▸ WORK ITEM: Copy exactly the stretch of data below from the line with "The image size is (700, 603)." through the line with "The width and height of the screenshot is (999, 606).", including both of those lines.

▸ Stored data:
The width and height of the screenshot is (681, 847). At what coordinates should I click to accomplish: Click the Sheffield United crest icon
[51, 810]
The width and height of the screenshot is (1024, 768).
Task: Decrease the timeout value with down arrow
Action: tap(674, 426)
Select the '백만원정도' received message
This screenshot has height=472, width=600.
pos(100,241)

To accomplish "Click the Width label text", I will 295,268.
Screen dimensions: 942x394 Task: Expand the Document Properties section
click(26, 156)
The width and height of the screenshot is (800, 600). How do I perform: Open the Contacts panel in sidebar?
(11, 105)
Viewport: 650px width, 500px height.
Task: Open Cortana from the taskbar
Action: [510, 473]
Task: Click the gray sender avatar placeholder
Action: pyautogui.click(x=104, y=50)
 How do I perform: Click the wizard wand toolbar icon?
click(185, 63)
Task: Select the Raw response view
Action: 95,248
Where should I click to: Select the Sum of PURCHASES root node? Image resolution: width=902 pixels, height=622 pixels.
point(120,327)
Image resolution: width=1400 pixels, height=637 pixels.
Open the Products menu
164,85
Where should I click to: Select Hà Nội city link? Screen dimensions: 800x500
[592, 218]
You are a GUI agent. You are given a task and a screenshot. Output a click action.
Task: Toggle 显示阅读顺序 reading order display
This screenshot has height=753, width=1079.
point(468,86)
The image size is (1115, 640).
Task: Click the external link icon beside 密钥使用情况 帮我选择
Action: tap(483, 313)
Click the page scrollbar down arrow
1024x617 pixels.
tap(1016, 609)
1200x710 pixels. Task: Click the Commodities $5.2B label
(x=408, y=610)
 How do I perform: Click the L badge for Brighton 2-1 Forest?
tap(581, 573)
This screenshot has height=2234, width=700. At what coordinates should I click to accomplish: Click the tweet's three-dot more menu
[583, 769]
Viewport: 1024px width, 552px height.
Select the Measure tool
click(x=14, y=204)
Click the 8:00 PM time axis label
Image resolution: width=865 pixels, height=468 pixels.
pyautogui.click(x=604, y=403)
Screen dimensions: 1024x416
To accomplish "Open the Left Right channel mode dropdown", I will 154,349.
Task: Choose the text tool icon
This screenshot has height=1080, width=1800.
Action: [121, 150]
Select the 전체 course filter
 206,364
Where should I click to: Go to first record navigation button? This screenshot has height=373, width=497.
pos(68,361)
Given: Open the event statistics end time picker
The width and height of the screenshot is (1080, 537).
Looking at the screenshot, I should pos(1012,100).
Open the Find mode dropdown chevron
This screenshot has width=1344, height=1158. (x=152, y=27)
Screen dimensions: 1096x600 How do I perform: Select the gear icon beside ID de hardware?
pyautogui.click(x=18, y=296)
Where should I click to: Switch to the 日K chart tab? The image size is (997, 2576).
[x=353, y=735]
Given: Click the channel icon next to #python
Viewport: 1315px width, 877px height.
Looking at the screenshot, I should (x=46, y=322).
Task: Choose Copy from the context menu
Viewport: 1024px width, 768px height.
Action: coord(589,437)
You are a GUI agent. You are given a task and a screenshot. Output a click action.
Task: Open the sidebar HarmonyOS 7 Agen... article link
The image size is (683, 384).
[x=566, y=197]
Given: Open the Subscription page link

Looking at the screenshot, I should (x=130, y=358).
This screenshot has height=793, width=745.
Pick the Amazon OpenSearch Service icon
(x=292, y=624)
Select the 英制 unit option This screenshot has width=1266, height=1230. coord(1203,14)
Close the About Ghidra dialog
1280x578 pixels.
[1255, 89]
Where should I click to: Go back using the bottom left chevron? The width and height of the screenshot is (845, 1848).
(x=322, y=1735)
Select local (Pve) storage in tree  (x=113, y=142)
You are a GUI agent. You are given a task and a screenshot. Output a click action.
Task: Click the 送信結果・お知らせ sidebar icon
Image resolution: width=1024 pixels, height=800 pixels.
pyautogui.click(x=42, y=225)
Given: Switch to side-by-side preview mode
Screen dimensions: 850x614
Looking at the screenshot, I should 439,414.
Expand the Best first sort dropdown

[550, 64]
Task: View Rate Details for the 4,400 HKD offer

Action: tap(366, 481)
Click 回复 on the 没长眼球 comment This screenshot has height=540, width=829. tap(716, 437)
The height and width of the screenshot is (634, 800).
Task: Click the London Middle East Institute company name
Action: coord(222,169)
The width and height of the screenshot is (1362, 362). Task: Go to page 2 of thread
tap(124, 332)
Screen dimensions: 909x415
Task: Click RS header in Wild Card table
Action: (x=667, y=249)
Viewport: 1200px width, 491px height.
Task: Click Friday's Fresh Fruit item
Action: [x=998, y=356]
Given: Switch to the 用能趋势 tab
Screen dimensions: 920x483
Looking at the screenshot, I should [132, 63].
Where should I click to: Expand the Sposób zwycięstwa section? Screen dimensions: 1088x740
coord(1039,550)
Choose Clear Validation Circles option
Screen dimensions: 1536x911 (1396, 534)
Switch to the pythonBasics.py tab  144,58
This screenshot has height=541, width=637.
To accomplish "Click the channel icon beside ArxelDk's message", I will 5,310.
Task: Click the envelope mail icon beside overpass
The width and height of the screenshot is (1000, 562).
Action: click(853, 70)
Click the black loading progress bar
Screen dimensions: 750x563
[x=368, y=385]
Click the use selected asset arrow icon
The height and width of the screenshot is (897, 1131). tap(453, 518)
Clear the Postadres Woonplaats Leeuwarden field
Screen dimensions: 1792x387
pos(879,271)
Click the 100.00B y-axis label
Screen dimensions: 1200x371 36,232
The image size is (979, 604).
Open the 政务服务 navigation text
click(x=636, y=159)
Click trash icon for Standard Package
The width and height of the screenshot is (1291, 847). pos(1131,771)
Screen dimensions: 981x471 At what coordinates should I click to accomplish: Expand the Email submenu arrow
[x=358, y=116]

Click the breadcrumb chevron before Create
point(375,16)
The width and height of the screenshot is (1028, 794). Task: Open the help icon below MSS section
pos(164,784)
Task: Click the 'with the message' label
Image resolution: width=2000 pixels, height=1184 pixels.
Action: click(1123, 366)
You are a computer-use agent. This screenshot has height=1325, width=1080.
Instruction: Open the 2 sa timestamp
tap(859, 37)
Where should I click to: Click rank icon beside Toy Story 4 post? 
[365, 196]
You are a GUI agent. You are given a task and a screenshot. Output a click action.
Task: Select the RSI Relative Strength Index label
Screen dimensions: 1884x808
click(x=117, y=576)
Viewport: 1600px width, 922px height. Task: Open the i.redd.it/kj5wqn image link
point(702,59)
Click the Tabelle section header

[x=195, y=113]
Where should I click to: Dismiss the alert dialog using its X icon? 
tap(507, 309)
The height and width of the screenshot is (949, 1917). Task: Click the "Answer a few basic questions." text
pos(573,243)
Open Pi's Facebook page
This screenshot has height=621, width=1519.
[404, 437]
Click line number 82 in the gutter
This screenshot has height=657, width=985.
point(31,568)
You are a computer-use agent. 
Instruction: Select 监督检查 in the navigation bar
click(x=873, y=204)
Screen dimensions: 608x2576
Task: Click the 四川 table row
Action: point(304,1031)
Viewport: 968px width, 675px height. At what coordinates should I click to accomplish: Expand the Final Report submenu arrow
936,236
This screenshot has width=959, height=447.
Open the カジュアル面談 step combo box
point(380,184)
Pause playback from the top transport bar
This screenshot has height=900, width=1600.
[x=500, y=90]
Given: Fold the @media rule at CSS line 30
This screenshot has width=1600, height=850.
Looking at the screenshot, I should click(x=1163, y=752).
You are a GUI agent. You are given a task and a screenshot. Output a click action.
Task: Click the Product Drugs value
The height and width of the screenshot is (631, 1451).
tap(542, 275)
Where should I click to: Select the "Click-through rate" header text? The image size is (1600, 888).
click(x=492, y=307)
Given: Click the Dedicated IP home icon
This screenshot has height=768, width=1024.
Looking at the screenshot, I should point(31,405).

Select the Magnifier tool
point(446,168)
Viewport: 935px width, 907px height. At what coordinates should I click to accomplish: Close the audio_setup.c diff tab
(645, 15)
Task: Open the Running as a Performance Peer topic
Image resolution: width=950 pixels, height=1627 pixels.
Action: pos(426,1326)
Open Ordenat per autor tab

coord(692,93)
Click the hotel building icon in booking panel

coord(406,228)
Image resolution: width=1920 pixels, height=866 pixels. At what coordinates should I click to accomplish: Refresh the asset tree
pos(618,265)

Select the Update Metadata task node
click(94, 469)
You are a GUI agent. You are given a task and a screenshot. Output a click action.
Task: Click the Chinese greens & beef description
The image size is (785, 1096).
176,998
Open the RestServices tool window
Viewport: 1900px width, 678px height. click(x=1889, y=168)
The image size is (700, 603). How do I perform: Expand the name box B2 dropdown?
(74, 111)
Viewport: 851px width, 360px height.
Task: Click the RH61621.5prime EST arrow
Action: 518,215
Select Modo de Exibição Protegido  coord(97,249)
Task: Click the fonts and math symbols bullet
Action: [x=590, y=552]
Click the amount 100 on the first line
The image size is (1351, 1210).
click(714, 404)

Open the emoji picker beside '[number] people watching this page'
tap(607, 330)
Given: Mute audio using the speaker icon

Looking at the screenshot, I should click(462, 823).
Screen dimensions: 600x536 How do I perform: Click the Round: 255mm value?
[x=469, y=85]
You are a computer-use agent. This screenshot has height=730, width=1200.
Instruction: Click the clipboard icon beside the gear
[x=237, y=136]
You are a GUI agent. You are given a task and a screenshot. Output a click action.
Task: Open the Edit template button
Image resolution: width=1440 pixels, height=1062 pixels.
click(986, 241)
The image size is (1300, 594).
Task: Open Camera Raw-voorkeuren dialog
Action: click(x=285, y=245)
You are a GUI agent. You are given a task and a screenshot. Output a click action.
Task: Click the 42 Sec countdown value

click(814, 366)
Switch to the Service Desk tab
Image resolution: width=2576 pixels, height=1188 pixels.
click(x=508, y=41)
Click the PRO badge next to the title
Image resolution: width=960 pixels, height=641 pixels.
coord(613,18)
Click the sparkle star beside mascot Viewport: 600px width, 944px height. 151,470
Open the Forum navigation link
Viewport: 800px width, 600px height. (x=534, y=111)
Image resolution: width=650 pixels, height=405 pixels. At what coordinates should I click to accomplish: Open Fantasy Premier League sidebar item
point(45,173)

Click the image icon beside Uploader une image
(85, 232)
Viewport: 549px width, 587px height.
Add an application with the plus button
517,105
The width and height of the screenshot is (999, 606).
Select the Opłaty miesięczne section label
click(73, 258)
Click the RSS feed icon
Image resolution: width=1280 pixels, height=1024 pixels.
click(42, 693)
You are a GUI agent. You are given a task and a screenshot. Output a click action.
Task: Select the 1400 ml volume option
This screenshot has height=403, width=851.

▸ EXERCISE SOLUTION:
The image size is (700, 603). How do I perform: Expand the name box B2 dropdown?
(74, 111)
Viewport: 851px width, 360px height.
Task: Click the RH61621.5prime EST arrow
Action: 518,215
Select Modo de Exibição Protegido  coord(97,249)
Task: Click the fonts and math symbols bullet
Action: [x=590, y=552]
Click the amount 100 on the first line
The image size is (1351, 1210).
click(714, 404)

Open the emoji picker beside '[number] people watching this page'
tap(607, 330)
Given: Mute audio using the speaker icon

Looking at the screenshot, I should click(462, 823).
Screen dimensions: 600x536 How do I perform: Click the Round: 255mm value?
[x=469, y=85]
You are a computer-use agent. This screenshot has height=730, width=1200.
Instruction: Click the clipboard icon beside the gear
[x=237, y=136]
You are a GUI agent. You are given a task and a screenshot. Output a click action.
Task: Open the Edit template button
Image resolution: width=1440 pixels, height=1062 pixels.
click(986, 241)
The image size is (1300, 594).
Task: Open Camera Raw-voorkeuren dialog
Action: click(x=285, y=245)
You are a GUI agent. You are given a task and a screenshot. Output a click action.
Task: Click the 42 Sec countdown value

click(814, 366)
Switch to the Service Desk tab
Image resolution: width=2576 pixels, height=1188 pixels.
click(x=508, y=41)
Click the PRO badge next to the title
Image resolution: width=960 pixels, height=641 pixels.
coord(613,18)
Click the sparkle star beside mascot Viewport: 600px width, 944px height. 151,470
Open the Forum navigation link
Viewport: 800px width, 600px height. (x=534, y=111)
Image resolution: width=650 pixels, height=405 pixels. At what coordinates should I click to accomplish: Open Fantasy Premier League sidebar item
point(45,173)

Click the image icon beside Uploader une image
(85, 232)
Viewport: 549px width, 587px height.
Add an application with the plus button
517,105
The width and height of the screenshot is (999, 606).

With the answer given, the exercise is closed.